Count number of digits in Kotlin
This task could be solved recursively as following:
- check it the number fits in the range
-9..9
. If that's true, the result is 1. - otherwise divide the number by 10, count digits in the result, and add 1 to that count.
fun numberOfDigits(n: Int): Int =
when (n) {
in -9..9 -> 1
else -> 1 + numberOfDigits(n / 10)
}
You can use the standard Java-math library in java.lang.Math
(edit: since Kotlin 1.2, use kotlin.math
). The log10
function will give you the length of the number minus 1 (with some exceptions). This function works with doubles though, so you have to convert back and forth.
A length
function could be written like this in Kotlin:
fun Int.length() = when(this) {
0 -> 1
else -> log10(abs(toDouble())).toInt() + 1
}
Then you can call it like this:
println(829.length()) // Prints 3
println((-1234).length()) // Prints 4 (it disregards the minus sign)

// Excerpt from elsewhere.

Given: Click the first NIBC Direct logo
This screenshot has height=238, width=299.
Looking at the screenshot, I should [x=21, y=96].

If for some reason you don't want to resort to strings or doubles, you can use binary search on an array of integers:
private val limits = arrayOf(-1, 9, 99, 999, 9999, 99999, 999999, 9999999, 99999999, 999999999)

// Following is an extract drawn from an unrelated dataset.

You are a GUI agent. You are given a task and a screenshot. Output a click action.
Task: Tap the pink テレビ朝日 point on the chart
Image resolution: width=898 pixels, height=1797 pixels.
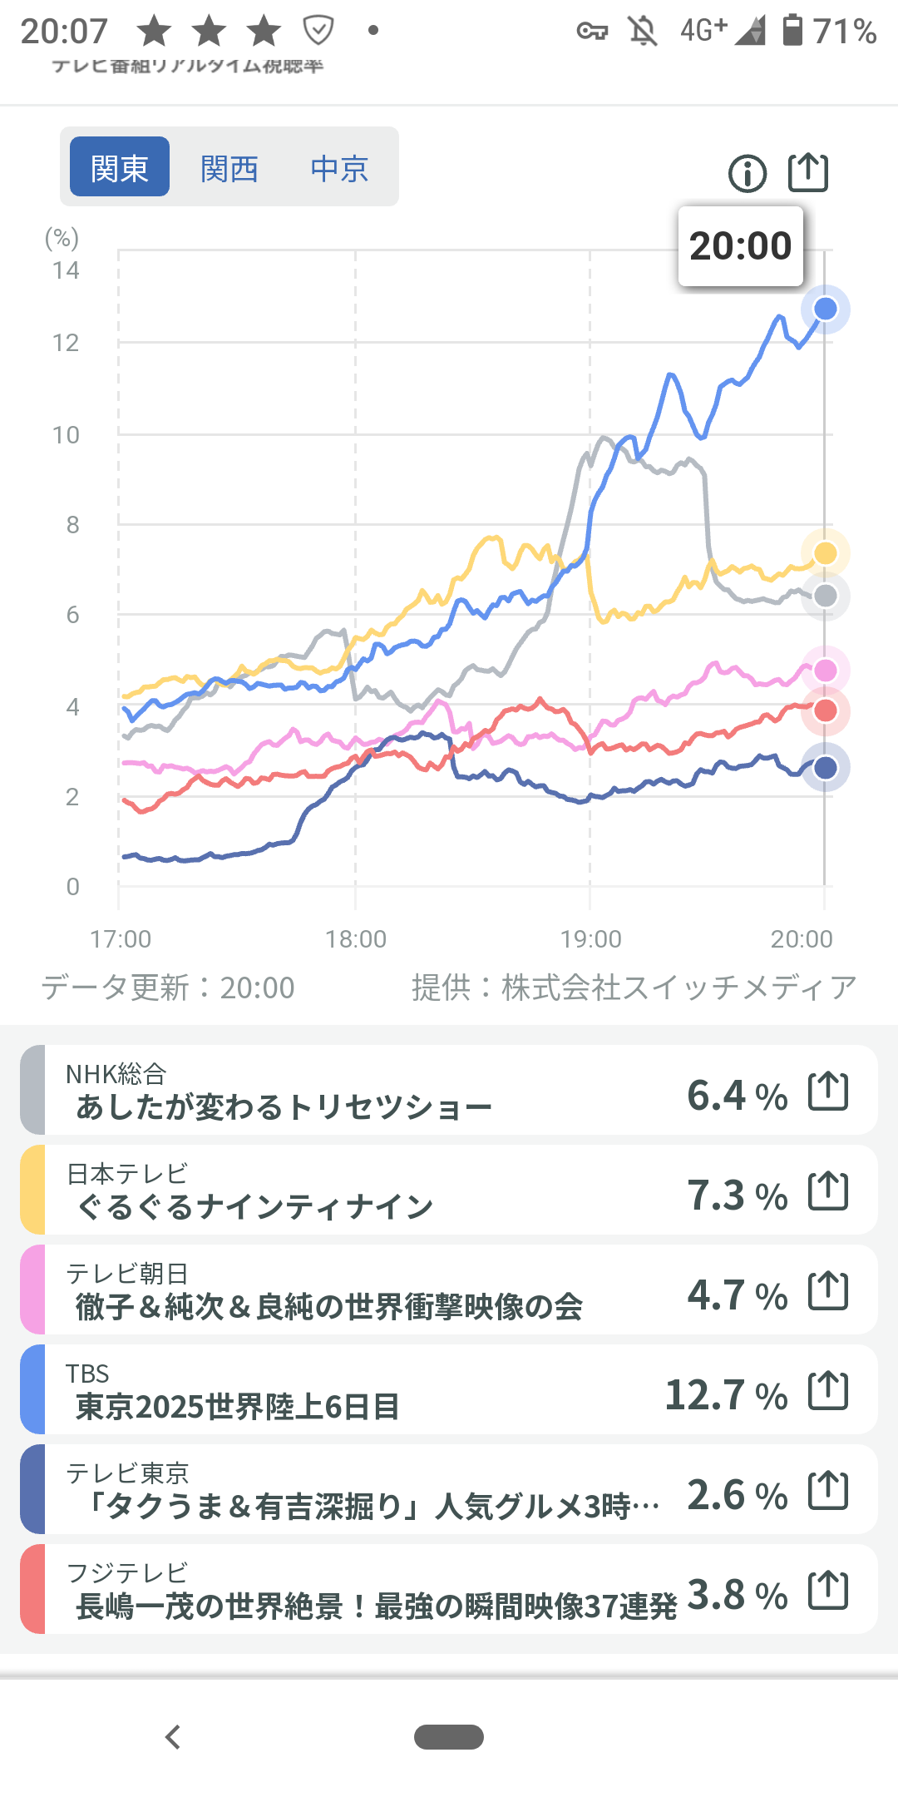coord(825,670)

fun countDigits(x: Int): Int {
assert(x >= 0)
val result = limits.binarySearch(x)
return result.xor(result.shr(31)) // one's complement absolute value
}
Of course, you could hard-code binary search for this specific use case if you wanted it to be really efficient, and/or you got paid by lines of code:
fun countDigits(x: Int): Int {
assert(x >= 0)
if (x <= 99999) {
if (x <= 99) {
if (x <= 9) {
return 1
} else {
return 2
}
} else {
if (x <= 999) {
return 3
} else {
if (x <= 9999) {
return 4
} else {
return 5
}
}
}
} else {
if (x <= 9999999) {
if (x <= 999999) {
return 6
} else {
return 7
}
} else {
if (x <= 99999999) {
return 8
} else {
if (x <= 999999999) {
return 9
} else {
return 10
}
}
}
}
}
Either way, make sure you got all those boundary cases right:
class CountDigitsTest {
@Test fun oneDigit() {
assertEquals(1, countDigits(0))
assertEquals(1, countDigits(9))
}
@Test fun twoDigits() {
assertEquals(2, countDigits(10))
assertEquals(2, countDigits(99))
}
@Test fun threeDigits() {
assertEquals(3, countDigits(100))
assertEquals(3, countDigits(999))
}
@Test fun fourDigits() {
assertEquals(4, countDigits(1000))
assertEquals(4, countDigits(9999))
}
@Test fun fiveDigits() {
assertEquals(5, countDigits(10000))
assertEquals(5, countDigits(99999))
}
@Test fun sixDigits() {
assertEquals(6, countDigits(100000))
assertEquals(6, countDigits(999999))
}
@Test fun sevenDigits() {
assertEquals(7, countDigits(1000000))
assertEquals(7, countDigits(9999999))
}
@Test fun eightDigits() {
assertEquals(8, countDigits(10000000))
assertEquals(8, countDigits(99999999))
}
@Test fun nineDigits() {
assertEquals(9, countDigits(100000000))
assertEquals(9, countDigits(999999999))
}
@Test fun tenDigits() {
assertEquals(10, countDigits(1000000000))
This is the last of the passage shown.